Many of you have heard about Gideon's health problems, supported us in so many ways, and even asked if you can help us financially. We've created this site to help keep you posted and to create a venue for those who wanted to help us face the financial aspects of treating Gideon.

For the past several months Gideon, 10 yrs old, has struggled with even just moving from room to room without getting out of breath.  He had lost a great deal of weight and though he gained some back, maintaining weight has been a struggle as he has been in pain, constantly nauseous, and nothing is appetizing. His weight got so bad having a feeding tube put directly into his abdomen has been discussed. He got progressively worse until mid-November when we took him to the ER and weren't sure he would make it.  He spent over a week in the hospital and underwent numerous tests including a bronchoscopy that revealed massive amounts of mucus in his lungs due to an infection. The infection is currently being treated with a month-long round of antibiotics.  A CT scan showed bronchioestasis which indicates permanent damage to his lungs and a chronic condition.  Cystic fibrosis and TB tests were negative so we don't know what is the underlying cause nor his long-term prognosis.

We have had several trips to Cincinnati Children's Hospital to help diagnose the underlying cause, clarify his long-term prognosis, and create a care plan.  So far, we don't not have any answers. We will going again in the next few weeks for a more extensive lung biopsy.  The suspicion is that his immune system is attacking his lungs for some reason.  They will take a about a 1x1x1/4inch section of his lung.  Depending upon what they find, we may be looking at several weeks of IV treatments to stop his immune system from attacking his lungs.  

We have also met with a lung transplant specialist to explore that possibility if IV treatments don't work.  This is a last resort as 5year survival rate is at 50% right now.  Not fun to think about, but something we must consider.   

Gideon is currently at home with oxygen and equipment to treat his lungs throughout the day. Our hopes are to have him as mobile as possible, strengthening the muscles that have become so weak over his months of illness.

This site gives you the chance to help us cover medical expenses and this trip to Cincinnati. 

Don't forget to Subscribe for Updates.  Please feel free to share this link as well.  There are widgets on this page to help you do both.   

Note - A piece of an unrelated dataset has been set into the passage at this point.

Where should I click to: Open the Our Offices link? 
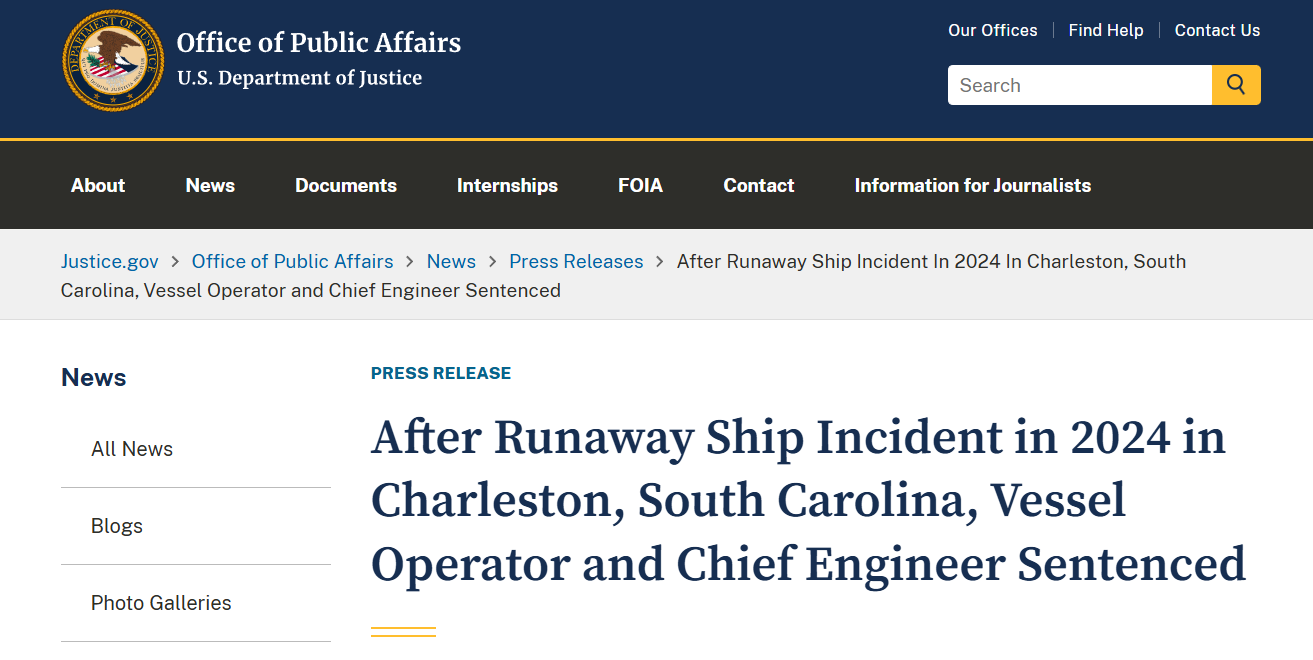click(993, 30)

Fine Print stuff: does not charge a fee because it is run by donors.  However, Paypal charges 2.9% + $0.30 for each transaction, whether you pay with a Paypal account or a credit card.  So, if you give $100, we actually get $96.8 of that.  In any case, we are grateful for any amount donated.
-You do not need a Paypal account.   You should be able to pay with a credit card. If you have issues please email us at [email protected]
-You can always mail a check if you prefer.  Use the Contact button to send us an email and I will give you our physical address.  

Andy and Lynn Perkins
Gideon, Isaac, Phineas, Atticus, & Niam

Fundraiser Updates

Posted on April 20, 2017

Posted on April 20, 2017

Yeah! Gideon turns 14 tomorrow! But Boooo..booo...booo... he'll be spending it in the hospital.  He's been fighting a bout of cold/flu/pneumonia and so we had him on antibiotics and steroids the past couple of weeks.  Monday he started complaining of serious back pain.  This was not characteristic of pain he had complained about before.  He's complained about stomach pain and we've been worried about his appendix.   A few weeks ago we tried to get a peek at it with an ultrasound with no luck. We had a CTscan scheduled for Thursday to find his appendix and make sure it wasn't inflammed.  It would explain the back pain.
Wednesday we were celebrating his 14th birthday at a Nerf War place with his friends.  He was in pain but really wanted to enjoy the party and even had a piece of cake 'on principle' even though he wasn't up for it.  The back pain got too much and he had to leave his party early to head for the ER.  Ughhh...what a crappy way to have a birthday party.  
A CT scan did not reveal his appendix.  It appears to be nestled in his colon somewhere.  The doctor is concerned about his urine analysis and wants to take his appendix out, BUT the CT scan also showed pneumonia in his lungs.  So, we have to do heavy IV antibiotics to clean up his lungs so that they are in a good state to do an appendectomy.  We don't know how long he will be in the hospital.  But he will for sure be spending his 14th birthday there.  He is maintaining good spirits, but we sure would imagine things differently for him.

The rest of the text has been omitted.